I tried resetting it through the settings menu; still there, and I reset it to the factory default setting, but again, still there.  Should I just turn it off for a while and see then?  Well, that's what I'm doing now anyway, but has anyone else seen this? Is this normal?  Should I call and possibly send it back?  In other words, could it be a defect.  It was a refurbished Kindle, but still.. And it's just enough of a flaw to bug me while reading, as I've tried to ignore it.  it looks like one long white "scratch", but it's not on the screen, it's "in" it.  

It certainly wasn't there when I started with it.  I'm a bit bummed because otherwise I thought the Kindle much better than I expected, and I expected a lot!    

I so want to get back to playing with it, and I haven't even put any books on it yet, although I grabbed a few off the net the past couple of days.  


Any thoughts would be greatly appreciated!


----------



## Betsy the Quilter (Oct 27, 2008)

I would call Kindle CS in the morning.  1-866-321-8851

There shouldn't be a white line there.

Betsy


----------



## Ann in Arlington (Oct 27, 2008)

Betsy's right. . . .they'll overnight you a new one and you can send the bad one back -- they pay shipping. . . .a bummer, of course, but CS is _really_ good about such things. . . . .use the 'call me now' feature, and make sure you're contacting KINDLE CS (the number Betsy gave) not just AMAZON CS.

You might also make note of books you've bought that have already been sent to your Kindle and ask that they release the licenses for those on the broken device.
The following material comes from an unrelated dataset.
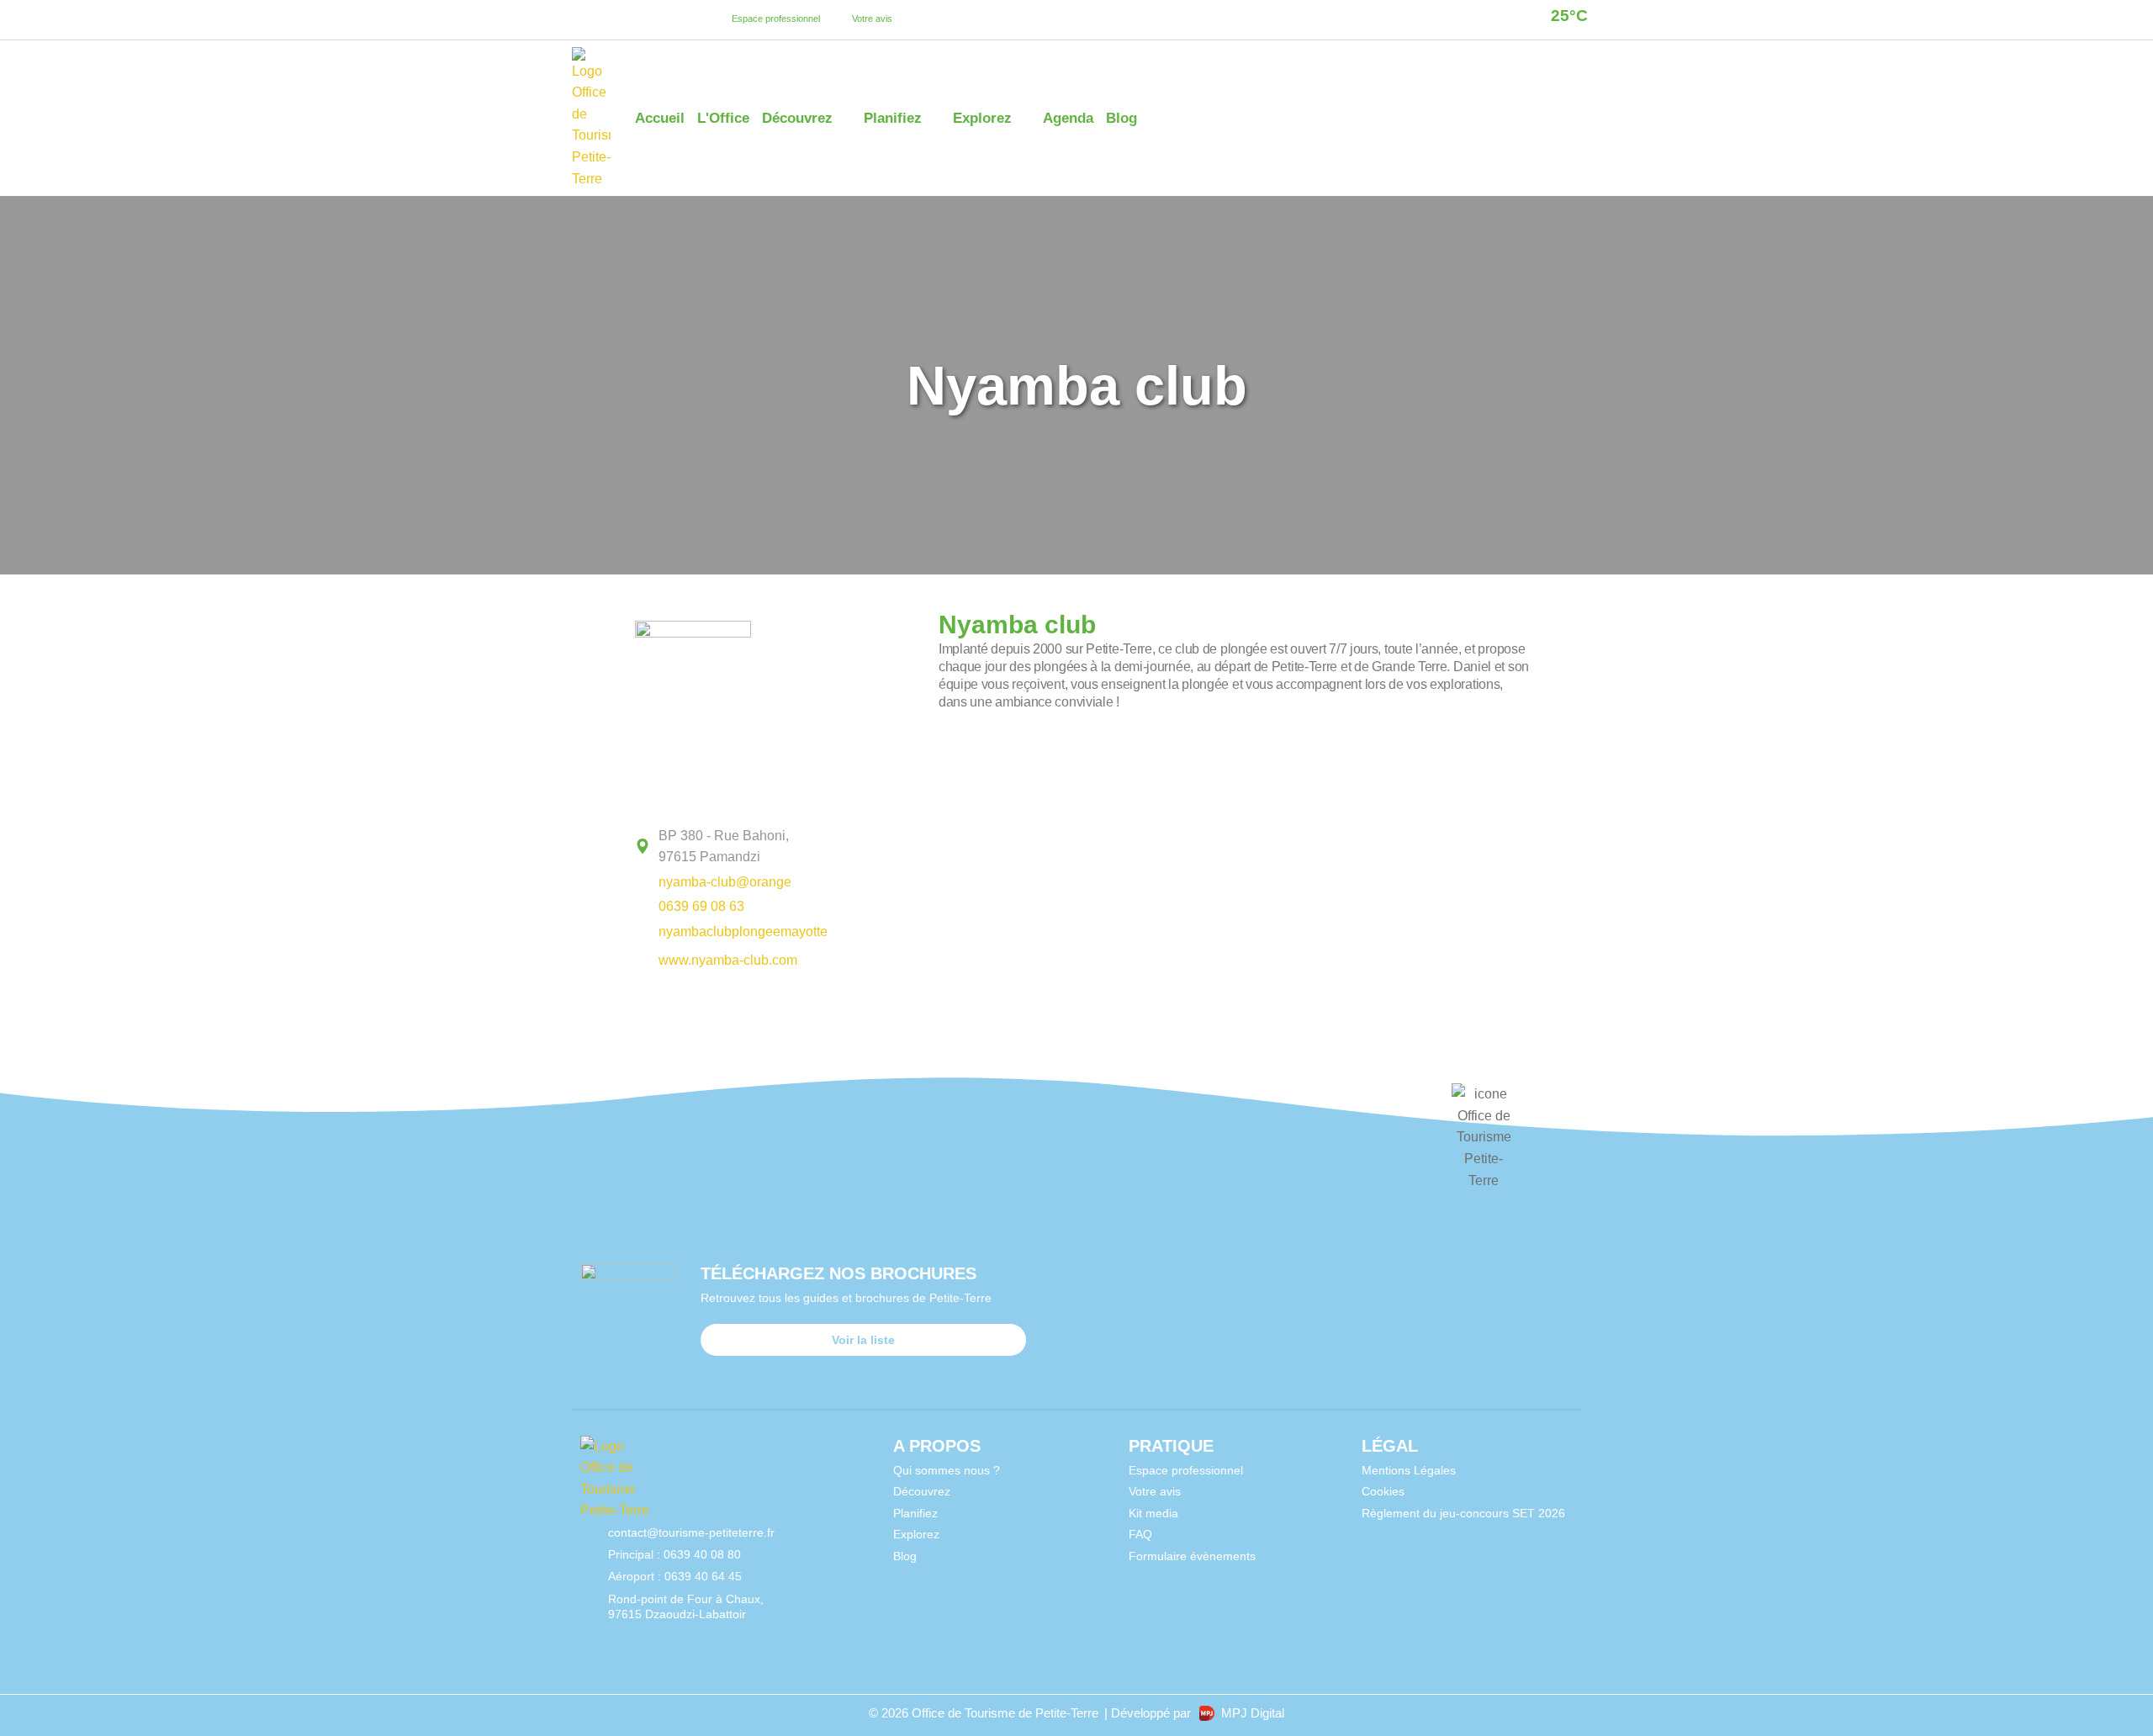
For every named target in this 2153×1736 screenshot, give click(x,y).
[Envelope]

They don't have a problem doing this, but won't automatically. Now, since there's a 6 device limit, it may not be an issue if it's just you, but folks have 'used up' the licenses when there is more than one person on an account with perhaps more than one device (Kindles, all kinds, and iThings count) and some have broken and been replaced. You've likely not purchased many books yet, so it should be relatively easy to make a list. . . . .
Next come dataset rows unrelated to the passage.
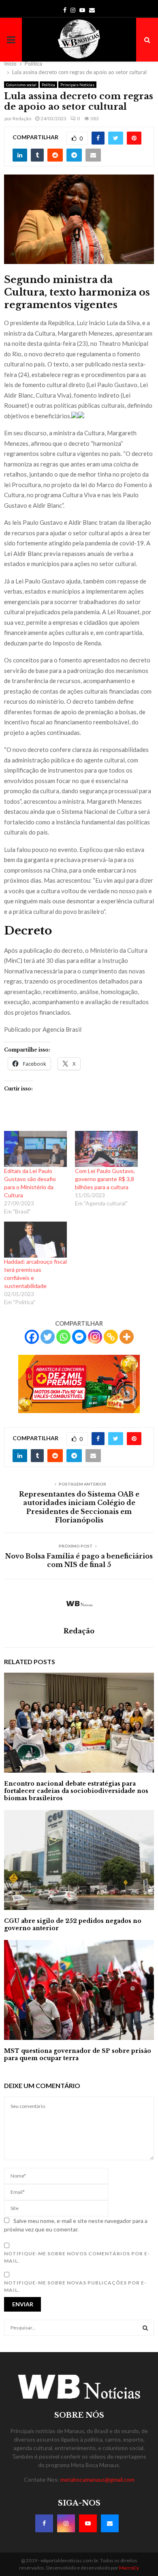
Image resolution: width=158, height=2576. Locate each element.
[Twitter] (48, 1337)
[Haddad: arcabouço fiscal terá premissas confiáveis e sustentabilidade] (35, 1240)
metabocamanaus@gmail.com (97, 2479)
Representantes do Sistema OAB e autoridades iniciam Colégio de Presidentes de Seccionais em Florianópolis (79, 1507)
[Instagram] (95, 1337)
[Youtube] (88, 2523)
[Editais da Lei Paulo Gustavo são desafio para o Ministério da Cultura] (35, 1149)
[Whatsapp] (63, 1337)
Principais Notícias (77, 84)
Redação (22, 118)
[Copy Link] (111, 1337)
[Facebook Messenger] (79, 1337)
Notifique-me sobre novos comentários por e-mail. (77, 2257)
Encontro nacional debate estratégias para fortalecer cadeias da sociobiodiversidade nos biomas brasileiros (76, 1791)
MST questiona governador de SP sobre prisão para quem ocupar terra (77, 2054)
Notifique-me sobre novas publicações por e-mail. (75, 2286)
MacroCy (129, 2568)
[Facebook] (32, 1337)
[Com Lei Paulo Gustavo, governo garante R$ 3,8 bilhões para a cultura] (106, 1149)
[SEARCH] (145, 2328)
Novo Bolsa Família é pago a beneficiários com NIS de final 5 (79, 1560)
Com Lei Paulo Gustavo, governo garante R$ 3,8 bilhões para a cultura (105, 1178)
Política (48, 84)
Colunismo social (21, 84)
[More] (127, 1337)
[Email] (110, 2523)
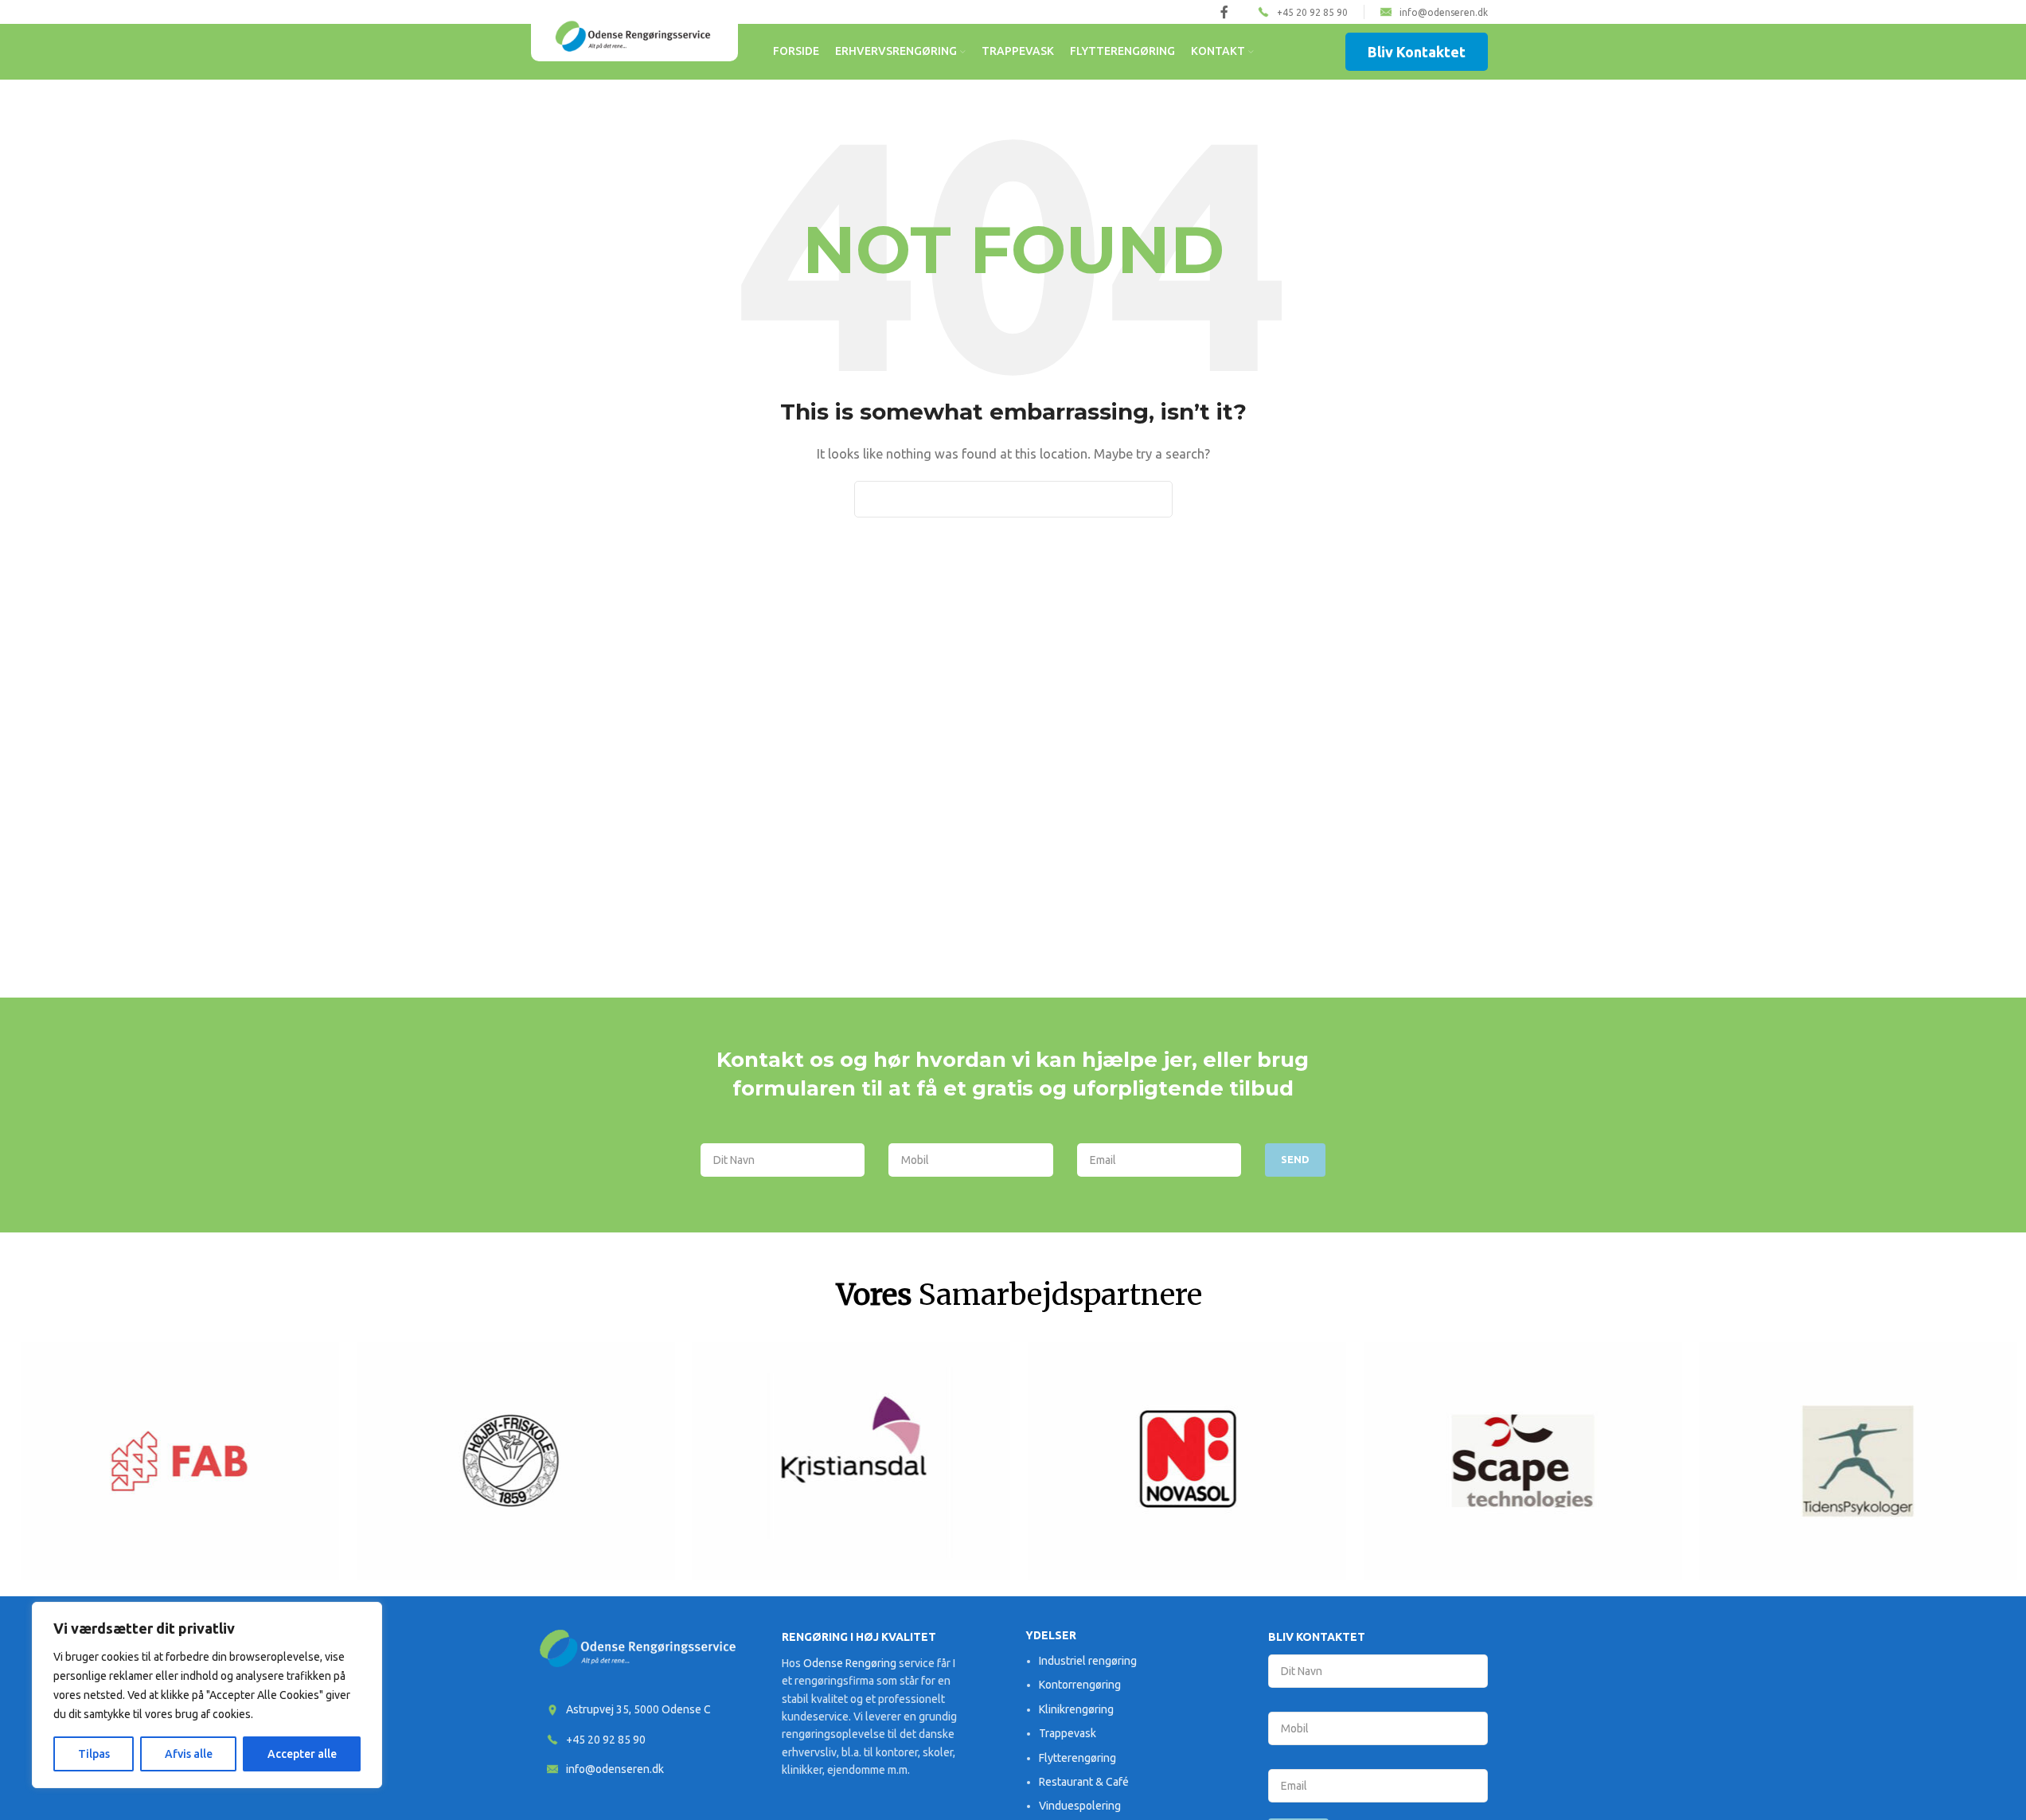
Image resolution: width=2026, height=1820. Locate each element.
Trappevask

Good Luck, and let us know what happens!


----------



## Kathy (Nov 5, 2008)

Call right away. You will have another quickly. It shouldn't have a vertical line that stays on the page.


----------



## TimonofAthens (Sep 25, 2009)

Hey, thanks to all three of you for replying!      I went ahead and called them up last week, and had another Kindle by the next day.  Their customer service was impressive.  I'm just so glad I made the call; I kept telling myself it wasn't a big deal and that I could still read with it, but it bothered the heck out of me that it was there and my eyes kept wandering to it.  If I hadn't posted here I probably wouldn't have called.      Now that I have the new one, I'm loving it!    Thanks again!


----------



## Kathy (Nov 5, 2008)

So glad for a happy ending. Glad you called.


----------



## DesertProse (Oct 21, 2009)

HELP!  I did mine (on a Mac, followed the other user's steps) and now my screen saver just shows up blank.  Can I fix it?


----------